[Screenshot grounding data]
——

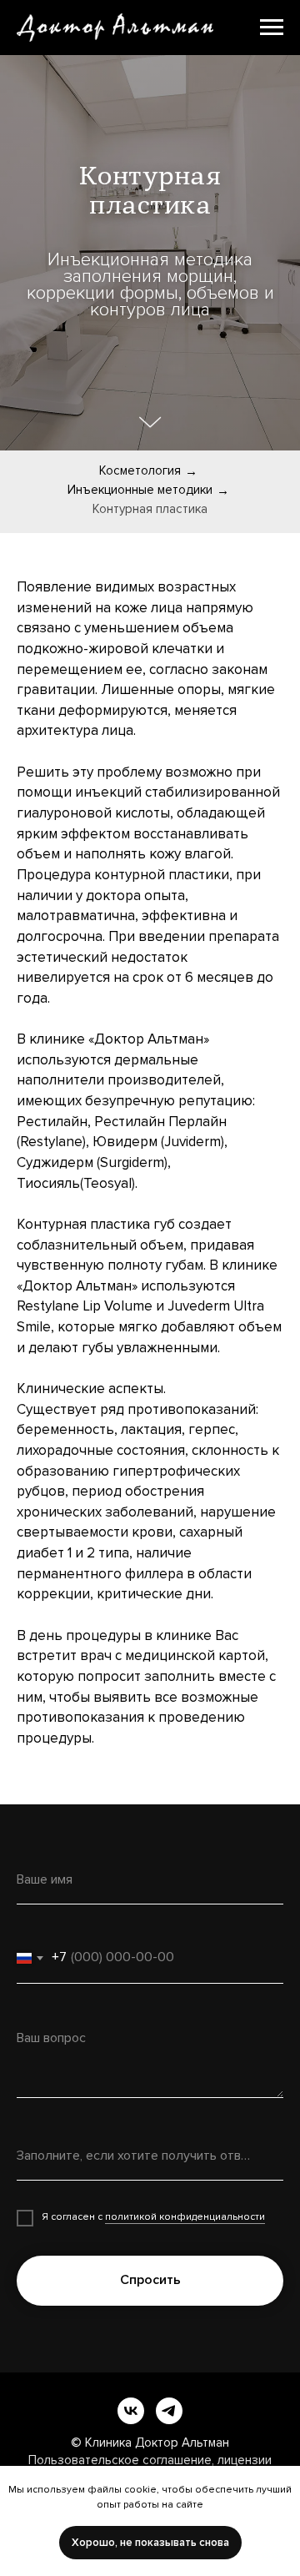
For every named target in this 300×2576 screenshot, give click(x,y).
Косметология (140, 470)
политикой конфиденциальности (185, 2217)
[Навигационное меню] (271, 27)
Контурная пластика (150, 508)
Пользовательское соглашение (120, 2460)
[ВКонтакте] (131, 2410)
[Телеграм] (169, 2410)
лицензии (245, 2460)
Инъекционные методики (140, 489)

——

● WORK TO COMPLETE
Take the line with "[Навигационное меню] (271, 27)" and every line after it in the data, and please reproduce them exactly, leaving out all other lines.

● RESPONSE TO THE TASK
[Навигационное меню] (271, 27)
Контурная пластика (150, 508)
Пользовательское соглашение (120, 2460)
[ВКонтакте] (131, 2410)
[Телеграм] (169, 2410)
лицензии (245, 2460)
Инъекционные методики (140, 489)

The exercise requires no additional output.